WORK REQUIRED: Retype only the stretch of lines that starts with the line containing "Given: Click the L2 level label" and ends with the last line of the records, both included, exactly.

EXERCISE INPUT:
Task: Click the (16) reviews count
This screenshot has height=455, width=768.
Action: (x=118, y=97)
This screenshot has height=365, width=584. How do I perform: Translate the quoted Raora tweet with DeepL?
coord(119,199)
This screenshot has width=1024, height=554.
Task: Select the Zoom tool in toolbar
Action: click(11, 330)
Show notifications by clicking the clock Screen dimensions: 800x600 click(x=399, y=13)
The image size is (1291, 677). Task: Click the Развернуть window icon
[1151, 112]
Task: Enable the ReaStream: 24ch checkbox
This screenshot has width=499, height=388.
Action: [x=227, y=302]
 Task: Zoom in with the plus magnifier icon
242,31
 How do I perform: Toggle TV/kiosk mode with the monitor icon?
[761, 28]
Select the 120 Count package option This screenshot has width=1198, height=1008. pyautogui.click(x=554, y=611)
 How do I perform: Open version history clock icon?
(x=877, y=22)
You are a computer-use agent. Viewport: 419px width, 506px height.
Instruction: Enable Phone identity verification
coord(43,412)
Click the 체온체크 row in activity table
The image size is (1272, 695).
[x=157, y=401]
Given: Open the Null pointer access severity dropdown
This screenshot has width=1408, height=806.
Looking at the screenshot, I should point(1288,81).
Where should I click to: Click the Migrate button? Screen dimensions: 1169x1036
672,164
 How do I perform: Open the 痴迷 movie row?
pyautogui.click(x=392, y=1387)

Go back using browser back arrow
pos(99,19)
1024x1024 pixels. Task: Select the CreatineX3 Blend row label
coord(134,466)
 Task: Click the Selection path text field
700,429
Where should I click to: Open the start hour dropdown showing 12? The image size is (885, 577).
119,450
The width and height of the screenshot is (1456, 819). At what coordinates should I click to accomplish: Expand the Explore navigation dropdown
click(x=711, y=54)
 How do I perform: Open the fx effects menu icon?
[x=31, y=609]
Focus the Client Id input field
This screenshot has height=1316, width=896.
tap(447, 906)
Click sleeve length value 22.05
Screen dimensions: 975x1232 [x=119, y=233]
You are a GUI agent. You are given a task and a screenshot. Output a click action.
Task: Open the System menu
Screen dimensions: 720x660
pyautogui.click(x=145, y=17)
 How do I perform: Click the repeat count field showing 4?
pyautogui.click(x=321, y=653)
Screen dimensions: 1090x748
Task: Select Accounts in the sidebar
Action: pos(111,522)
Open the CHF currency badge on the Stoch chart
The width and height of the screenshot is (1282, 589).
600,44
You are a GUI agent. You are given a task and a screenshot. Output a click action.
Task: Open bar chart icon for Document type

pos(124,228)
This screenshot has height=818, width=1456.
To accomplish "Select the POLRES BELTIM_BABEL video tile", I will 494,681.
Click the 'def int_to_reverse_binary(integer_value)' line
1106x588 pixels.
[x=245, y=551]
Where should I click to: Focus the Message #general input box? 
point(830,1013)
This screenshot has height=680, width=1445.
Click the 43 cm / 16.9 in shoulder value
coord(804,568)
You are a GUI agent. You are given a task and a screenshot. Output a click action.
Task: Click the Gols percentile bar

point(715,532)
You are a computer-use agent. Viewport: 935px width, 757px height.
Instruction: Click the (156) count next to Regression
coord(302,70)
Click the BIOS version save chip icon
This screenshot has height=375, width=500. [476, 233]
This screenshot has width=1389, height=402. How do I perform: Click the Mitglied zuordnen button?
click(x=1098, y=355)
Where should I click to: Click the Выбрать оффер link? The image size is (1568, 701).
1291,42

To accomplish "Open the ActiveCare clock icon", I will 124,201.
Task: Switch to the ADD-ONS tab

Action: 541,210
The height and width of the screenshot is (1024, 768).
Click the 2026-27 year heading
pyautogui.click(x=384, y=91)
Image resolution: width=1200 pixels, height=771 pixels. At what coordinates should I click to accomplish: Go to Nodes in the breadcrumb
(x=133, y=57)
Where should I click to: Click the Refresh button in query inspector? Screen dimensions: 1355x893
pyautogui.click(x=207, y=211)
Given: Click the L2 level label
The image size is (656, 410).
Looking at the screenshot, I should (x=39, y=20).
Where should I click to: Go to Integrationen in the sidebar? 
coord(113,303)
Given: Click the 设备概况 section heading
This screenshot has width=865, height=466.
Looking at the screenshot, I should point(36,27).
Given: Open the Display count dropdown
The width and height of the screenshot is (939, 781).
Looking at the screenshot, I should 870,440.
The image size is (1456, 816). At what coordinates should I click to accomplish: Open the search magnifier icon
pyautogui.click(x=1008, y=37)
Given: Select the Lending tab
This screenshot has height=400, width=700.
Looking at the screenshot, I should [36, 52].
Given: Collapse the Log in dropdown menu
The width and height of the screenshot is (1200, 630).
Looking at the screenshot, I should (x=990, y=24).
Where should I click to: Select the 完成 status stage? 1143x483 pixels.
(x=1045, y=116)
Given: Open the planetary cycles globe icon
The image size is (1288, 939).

ANSWER SECTION:
Given: Click the L2 level label
The image size is (656, 410).
Looking at the screenshot, I should (x=39, y=20).
Where should I click to: Go to Integrationen in the sidebar? 
coord(113,303)
Given: Click the 设备概况 section heading
This screenshot has width=865, height=466.
Looking at the screenshot, I should point(36,27).
Given: Open the Display count dropdown
The width and height of the screenshot is (939, 781).
Looking at the screenshot, I should 870,440.
The image size is (1456, 816). At what coordinates should I click to accomplish: Open the search magnifier icon
pyautogui.click(x=1008, y=37)
Given: Select the Lending tab
This screenshot has height=400, width=700.
Looking at the screenshot, I should [36, 52].
Given: Collapse the Log in dropdown menu
The width and height of the screenshot is (1200, 630).
Looking at the screenshot, I should (x=990, y=24).
Where should I click to: Select the 完成 status stage? 1143x483 pixels.
(x=1045, y=116)
Given: Open the planetary cycles globe icon
The image size is (1288, 939).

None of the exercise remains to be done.